═════ RECORDS SUPPLIED

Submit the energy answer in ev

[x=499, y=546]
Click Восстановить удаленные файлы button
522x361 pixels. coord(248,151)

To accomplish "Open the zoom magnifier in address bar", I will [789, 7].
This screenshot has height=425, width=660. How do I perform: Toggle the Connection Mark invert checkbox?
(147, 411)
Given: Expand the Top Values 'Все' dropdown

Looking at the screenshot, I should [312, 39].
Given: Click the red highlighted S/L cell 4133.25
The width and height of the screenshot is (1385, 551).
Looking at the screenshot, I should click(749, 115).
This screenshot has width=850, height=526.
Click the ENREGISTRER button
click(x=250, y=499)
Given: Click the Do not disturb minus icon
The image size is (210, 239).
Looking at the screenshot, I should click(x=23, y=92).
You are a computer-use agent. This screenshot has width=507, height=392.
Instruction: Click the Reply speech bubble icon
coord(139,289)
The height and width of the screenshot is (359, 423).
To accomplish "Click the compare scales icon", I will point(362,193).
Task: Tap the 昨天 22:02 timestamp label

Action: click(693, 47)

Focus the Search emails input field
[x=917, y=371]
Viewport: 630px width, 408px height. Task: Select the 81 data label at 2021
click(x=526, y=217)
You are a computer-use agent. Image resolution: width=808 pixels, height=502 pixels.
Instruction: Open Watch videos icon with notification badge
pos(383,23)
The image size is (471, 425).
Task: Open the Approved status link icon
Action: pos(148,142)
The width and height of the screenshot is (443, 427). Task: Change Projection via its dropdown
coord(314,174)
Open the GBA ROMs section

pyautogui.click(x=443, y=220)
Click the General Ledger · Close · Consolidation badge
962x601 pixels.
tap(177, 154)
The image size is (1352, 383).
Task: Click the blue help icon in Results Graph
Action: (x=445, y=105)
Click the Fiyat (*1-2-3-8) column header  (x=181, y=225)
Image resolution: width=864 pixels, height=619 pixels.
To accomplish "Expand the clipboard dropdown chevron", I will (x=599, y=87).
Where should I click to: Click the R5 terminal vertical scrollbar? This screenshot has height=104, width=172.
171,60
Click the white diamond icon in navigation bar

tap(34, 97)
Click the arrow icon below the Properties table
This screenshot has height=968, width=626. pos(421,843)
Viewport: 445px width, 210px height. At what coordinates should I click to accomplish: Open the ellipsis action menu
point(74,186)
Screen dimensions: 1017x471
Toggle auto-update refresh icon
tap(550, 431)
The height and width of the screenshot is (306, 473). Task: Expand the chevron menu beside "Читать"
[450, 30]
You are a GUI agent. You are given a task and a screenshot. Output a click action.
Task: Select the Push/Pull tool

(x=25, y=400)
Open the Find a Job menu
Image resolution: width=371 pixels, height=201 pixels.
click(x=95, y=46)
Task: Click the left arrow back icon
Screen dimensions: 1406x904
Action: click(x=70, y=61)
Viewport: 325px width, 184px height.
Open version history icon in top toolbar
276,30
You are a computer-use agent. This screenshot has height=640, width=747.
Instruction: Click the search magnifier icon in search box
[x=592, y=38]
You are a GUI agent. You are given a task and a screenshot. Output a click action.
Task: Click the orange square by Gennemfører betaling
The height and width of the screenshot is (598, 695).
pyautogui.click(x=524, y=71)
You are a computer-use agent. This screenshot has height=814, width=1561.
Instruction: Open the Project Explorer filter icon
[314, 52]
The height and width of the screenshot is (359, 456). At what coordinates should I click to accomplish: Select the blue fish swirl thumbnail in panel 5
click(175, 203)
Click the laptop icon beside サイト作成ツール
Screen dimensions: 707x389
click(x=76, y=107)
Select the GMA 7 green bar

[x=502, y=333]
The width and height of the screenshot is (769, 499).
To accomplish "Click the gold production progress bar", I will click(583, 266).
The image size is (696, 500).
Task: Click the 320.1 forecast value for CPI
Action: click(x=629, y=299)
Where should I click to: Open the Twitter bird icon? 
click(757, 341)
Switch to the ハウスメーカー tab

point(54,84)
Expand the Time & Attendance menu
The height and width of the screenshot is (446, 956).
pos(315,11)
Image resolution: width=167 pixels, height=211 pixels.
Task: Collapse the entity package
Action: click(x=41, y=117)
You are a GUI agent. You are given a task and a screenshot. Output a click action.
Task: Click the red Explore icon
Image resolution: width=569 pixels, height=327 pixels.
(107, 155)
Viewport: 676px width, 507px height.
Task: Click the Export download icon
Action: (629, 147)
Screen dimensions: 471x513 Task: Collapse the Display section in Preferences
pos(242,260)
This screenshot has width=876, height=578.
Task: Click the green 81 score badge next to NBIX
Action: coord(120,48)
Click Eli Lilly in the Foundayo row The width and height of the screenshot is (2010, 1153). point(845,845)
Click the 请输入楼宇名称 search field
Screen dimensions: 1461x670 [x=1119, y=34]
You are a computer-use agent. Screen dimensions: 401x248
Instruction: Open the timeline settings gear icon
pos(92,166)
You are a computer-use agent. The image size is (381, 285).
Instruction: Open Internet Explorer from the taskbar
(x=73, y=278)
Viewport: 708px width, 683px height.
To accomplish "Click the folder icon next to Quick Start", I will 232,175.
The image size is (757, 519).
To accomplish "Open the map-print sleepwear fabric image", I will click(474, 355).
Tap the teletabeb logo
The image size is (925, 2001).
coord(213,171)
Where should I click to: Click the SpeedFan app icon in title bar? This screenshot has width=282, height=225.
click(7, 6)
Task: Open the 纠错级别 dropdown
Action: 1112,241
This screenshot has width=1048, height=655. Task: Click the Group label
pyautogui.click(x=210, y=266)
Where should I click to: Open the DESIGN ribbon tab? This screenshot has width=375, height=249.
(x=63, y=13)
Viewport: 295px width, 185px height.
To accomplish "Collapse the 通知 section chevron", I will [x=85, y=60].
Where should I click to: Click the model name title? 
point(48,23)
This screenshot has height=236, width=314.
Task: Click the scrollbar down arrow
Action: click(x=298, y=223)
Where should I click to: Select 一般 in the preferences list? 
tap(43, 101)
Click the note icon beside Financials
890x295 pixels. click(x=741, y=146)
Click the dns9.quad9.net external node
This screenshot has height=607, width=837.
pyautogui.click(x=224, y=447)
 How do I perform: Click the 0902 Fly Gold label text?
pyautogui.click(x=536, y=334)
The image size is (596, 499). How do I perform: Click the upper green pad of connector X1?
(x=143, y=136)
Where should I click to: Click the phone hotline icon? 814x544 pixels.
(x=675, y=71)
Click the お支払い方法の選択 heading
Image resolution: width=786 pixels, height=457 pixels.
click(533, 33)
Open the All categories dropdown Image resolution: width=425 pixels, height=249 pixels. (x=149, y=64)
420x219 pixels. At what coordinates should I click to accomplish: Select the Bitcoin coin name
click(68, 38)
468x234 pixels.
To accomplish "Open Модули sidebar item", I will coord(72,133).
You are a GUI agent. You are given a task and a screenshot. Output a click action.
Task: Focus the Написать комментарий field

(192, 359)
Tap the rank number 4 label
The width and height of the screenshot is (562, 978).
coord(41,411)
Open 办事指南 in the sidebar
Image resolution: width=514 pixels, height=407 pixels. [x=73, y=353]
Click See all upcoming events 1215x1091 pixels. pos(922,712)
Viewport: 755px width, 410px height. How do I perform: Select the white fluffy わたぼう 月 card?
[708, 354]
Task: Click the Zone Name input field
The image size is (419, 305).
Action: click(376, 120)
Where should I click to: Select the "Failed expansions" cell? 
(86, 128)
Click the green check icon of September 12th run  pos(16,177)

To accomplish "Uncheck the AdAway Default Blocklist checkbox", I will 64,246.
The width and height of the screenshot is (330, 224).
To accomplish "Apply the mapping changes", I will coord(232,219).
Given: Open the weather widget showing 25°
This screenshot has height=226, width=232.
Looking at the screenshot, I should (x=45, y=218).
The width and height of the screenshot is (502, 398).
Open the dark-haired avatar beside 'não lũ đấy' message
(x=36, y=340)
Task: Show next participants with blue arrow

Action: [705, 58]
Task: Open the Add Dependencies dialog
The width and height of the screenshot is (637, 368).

══════════

(DIRECTIONS FOR THIS TASK): Look through the entries and find each line that has the string "agent". Copy those lines.

(ANSWER BOX):
You are a computer-use agent. This screenshot has width=507, height=392.
You are a computer-use agent. Image resolution: width=808 pixels, height=502 pixels.
You are a GUI agent. You are given a task and a screenshot. Output a click action.
You are a computer-use agent. This screenshot has height=640, width=747.
You are a GUI agent. You are given a task and a screenshot. Output a click action.
You are a computer-use agent. This screenshot has height=814, width=1561.
You are a GUI agent. You are given a task and a screenshot. Output a click action.
You are a computer-use agent. Screen dimensions: 401x248
You are a computer-use agent. The image size is (381, 285).
You are a GUI agent. You are given a task and a screenshot. Output a click action.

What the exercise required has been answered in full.